Study on Dynamic Load Balancing Based on Load Predicition and Overload Migration
|School||Qingdao Technological University|
|Course||Applied Computer Technology|
|Keywords||Load Prediction Load Migration Genetic Algorithm Simulated Annealing Optimize Portfolio|
In today’s era of information explosion, new applications continue to emerge ,the traffic of data flow and calculation of the enterprise network、campus network or on the Internet intensity increased. The traditional single-server mode has apparently been unable to meet the high scalability, high availability network services to deal with the growing load capacity. Therefore a server clusters conformed with high-performance servers become an effective structure to achieve high scalability and high availability of network services.Cluster technology is to connect many independent servers and provide services with the external form of the whole cluster. Service requests must be assessed on every server to achieve the parallel running、shorten the access time and optimize the overall performance. Load balancing mechanism is the core issue of cluster technology.Effective load balancing mechanism can extend the server bandwidth and increase system throughput, but the influence of the node performance parameters in cluster server system and the dynamic and instability of the load make it very difficult to achieve the whole system load balancing use a simple single-task scheduling program. So the study on dynamic feedback load balancing algorithm based on load migration is proposed.The study in this article mainly includes two parts: the load prediction and load migration. With the feedback dynamic collection of the performance parameters data of the node of the cluster server, we use the ARMA(p,q) model to predict the node load status.

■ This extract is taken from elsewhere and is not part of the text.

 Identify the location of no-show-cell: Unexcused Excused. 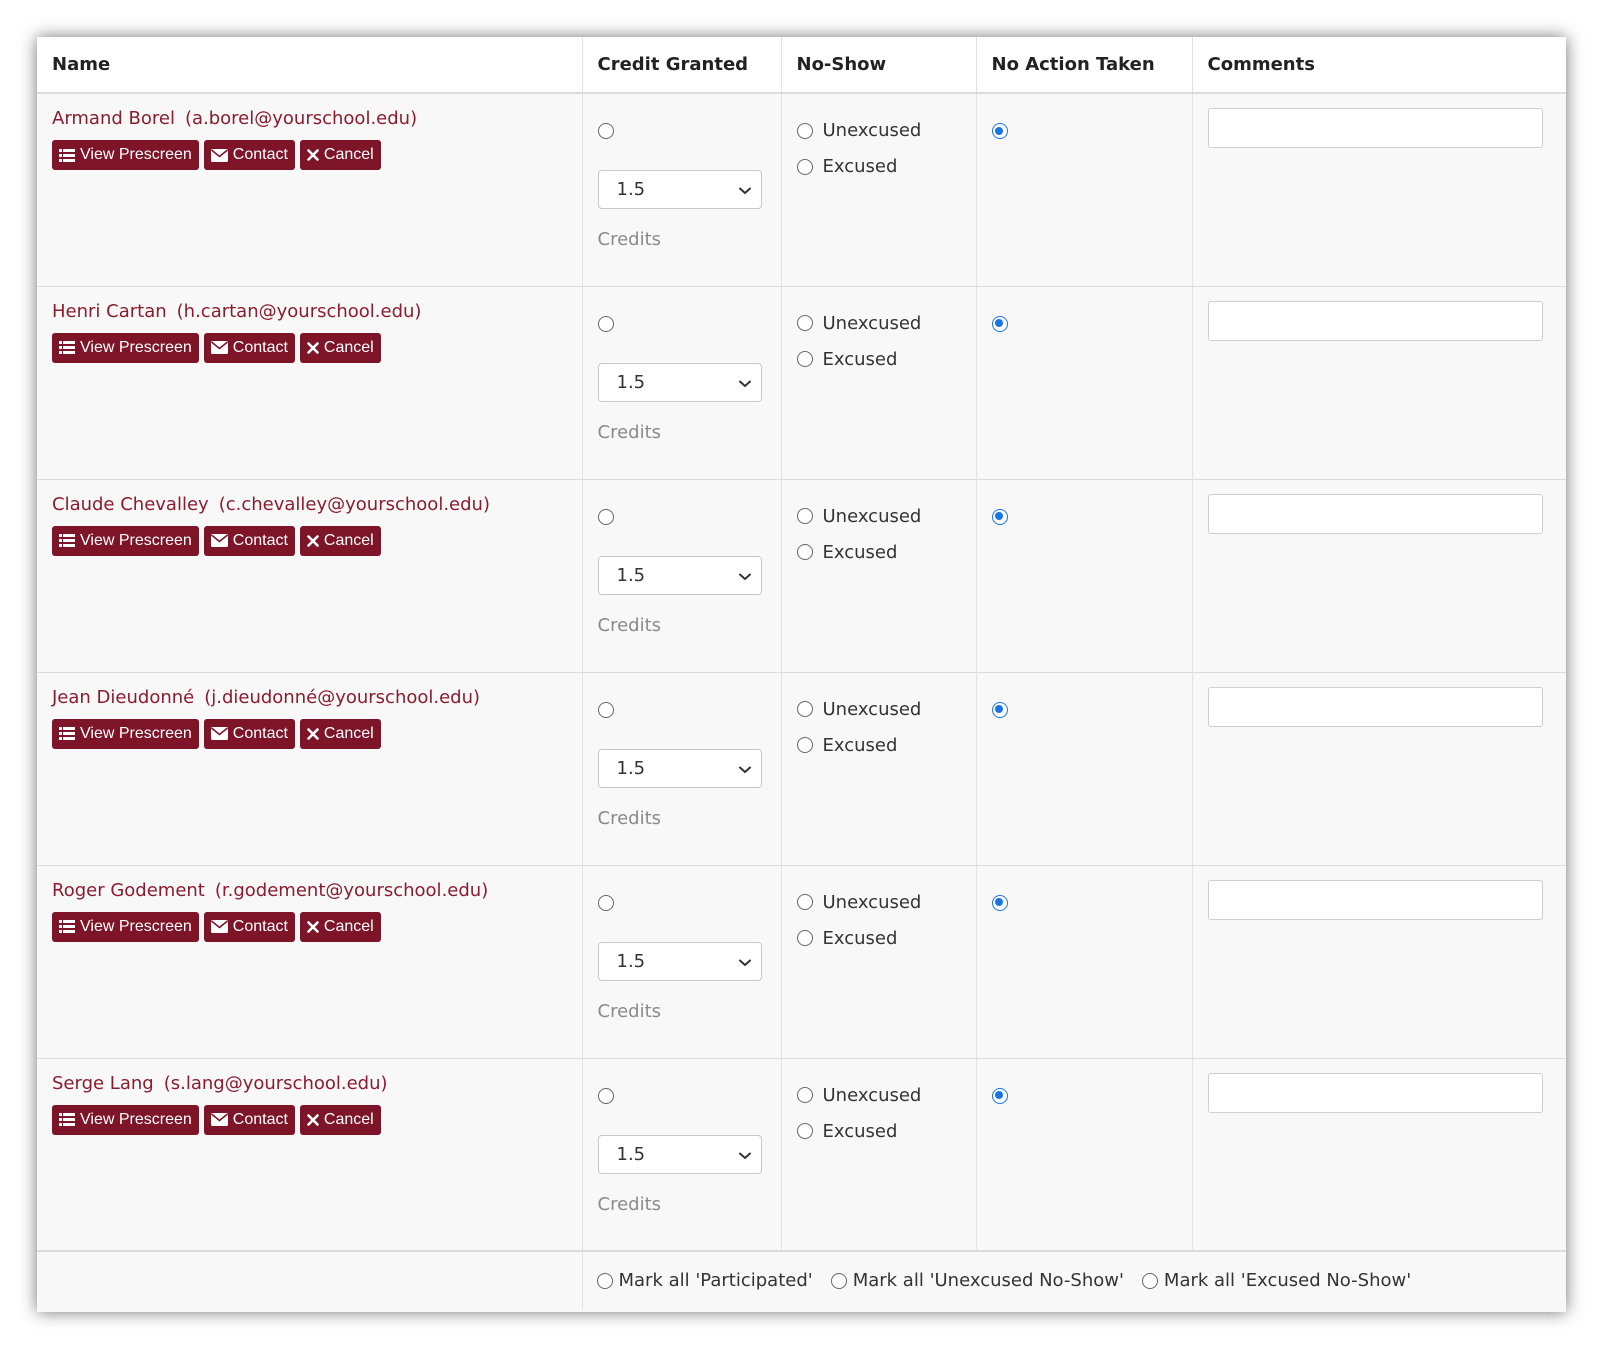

Because there is a certain degree of the prediction model adaptiong and the load balancing after the predition, on the basis of node load prediction we introduced an improved simulated annealing genetic algorithm optimization to select the corresponding node to load migration as a supplement to load balance. With the more accurate prediction of the server node workloads, try to allocate the mission reasonablly to the service node, at the same time perform load migration strategy to the overload node, so each node will take a more balanced load, thereby enhancing the flexibility of the network server and its data processing capabilities, achieve the overall system load balancing, improve system quality of service.